Dataset entries:
• • •
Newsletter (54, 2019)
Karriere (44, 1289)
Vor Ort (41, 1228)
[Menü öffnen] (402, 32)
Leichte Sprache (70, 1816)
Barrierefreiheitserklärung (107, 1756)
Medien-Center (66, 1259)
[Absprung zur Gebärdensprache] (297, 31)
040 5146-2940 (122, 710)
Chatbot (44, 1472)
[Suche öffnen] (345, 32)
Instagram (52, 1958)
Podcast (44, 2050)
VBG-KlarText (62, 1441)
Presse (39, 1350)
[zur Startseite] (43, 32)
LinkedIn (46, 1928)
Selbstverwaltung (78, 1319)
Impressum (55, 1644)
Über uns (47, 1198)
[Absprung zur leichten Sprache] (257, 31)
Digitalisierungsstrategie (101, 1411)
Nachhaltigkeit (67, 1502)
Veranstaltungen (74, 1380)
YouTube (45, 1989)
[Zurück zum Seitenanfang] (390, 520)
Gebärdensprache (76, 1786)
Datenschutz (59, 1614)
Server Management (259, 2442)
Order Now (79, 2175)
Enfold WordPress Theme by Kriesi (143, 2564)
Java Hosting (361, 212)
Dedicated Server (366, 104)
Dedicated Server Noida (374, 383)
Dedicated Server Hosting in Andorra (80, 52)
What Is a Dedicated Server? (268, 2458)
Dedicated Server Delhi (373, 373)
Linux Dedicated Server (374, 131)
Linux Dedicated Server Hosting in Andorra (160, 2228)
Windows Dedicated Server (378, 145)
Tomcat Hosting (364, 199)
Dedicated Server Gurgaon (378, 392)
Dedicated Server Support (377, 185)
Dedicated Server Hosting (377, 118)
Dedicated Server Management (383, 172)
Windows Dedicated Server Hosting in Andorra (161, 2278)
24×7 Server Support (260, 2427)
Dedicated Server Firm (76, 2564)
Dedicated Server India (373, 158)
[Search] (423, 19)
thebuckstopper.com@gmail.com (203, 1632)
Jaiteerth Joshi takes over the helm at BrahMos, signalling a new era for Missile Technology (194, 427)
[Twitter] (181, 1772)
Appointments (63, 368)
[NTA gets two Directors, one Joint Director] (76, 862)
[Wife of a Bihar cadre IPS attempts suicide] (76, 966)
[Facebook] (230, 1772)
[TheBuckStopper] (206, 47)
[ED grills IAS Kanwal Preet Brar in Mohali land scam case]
• • •
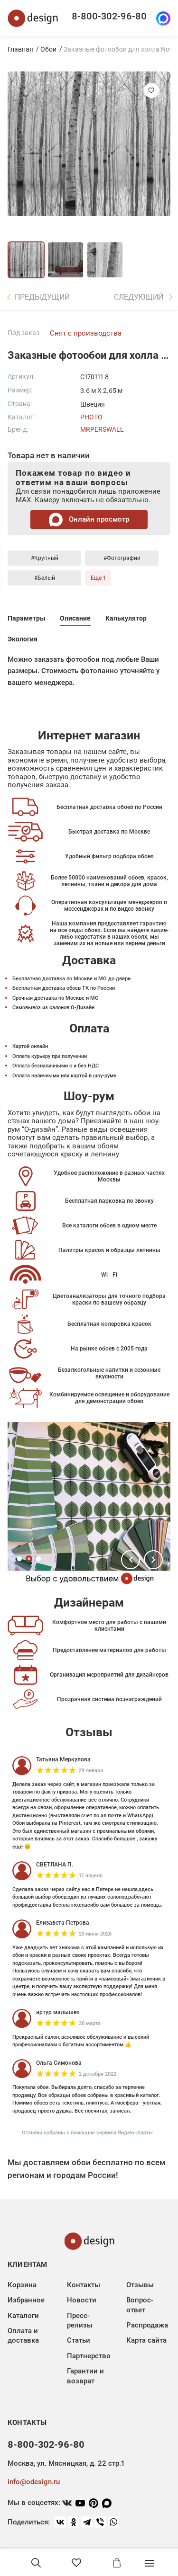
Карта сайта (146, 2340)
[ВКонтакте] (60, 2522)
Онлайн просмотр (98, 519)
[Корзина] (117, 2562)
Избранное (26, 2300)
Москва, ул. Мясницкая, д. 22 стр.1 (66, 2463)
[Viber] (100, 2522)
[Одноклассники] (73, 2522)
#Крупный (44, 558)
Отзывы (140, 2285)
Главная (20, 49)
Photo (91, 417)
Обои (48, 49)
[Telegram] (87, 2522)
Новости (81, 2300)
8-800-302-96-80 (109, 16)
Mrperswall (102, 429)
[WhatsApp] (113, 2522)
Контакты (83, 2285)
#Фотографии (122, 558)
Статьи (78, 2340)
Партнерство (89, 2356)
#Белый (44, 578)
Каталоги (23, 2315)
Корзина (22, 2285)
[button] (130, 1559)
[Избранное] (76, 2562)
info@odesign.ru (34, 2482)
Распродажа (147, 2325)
• • •
[PROBLEM TO SOLVE] Among the records above, only the lines between the line holding "Windows Dedicated Server (378, 145)" and the line holding "Jaiteerth Joshi takes", inclusive, are to be output, exactly as written.

[COMPLETED EXERCISE]
Windows Dedicated Server (378, 145)
Tomcat Hosting (364, 199)
Dedicated Server Gurgaon (378, 392)
Dedicated Server Support (377, 185)
Dedicated Server Hosting (377, 118)
Dedicated Server Management (383, 172)
Windows Dedicated Server Hosting in Andorra (161, 2278)
24×7 Server Support (260, 2427)
Dedicated Server Firm (76, 2564)
Dedicated Server India (373, 158)
[Search] (423, 19)
thebuckstopper.com@gmail.com (203, 1632)
Jaiteerth Joshi takes over the helm at BrahMos, signalling a new era for Missile Technology (194, 427)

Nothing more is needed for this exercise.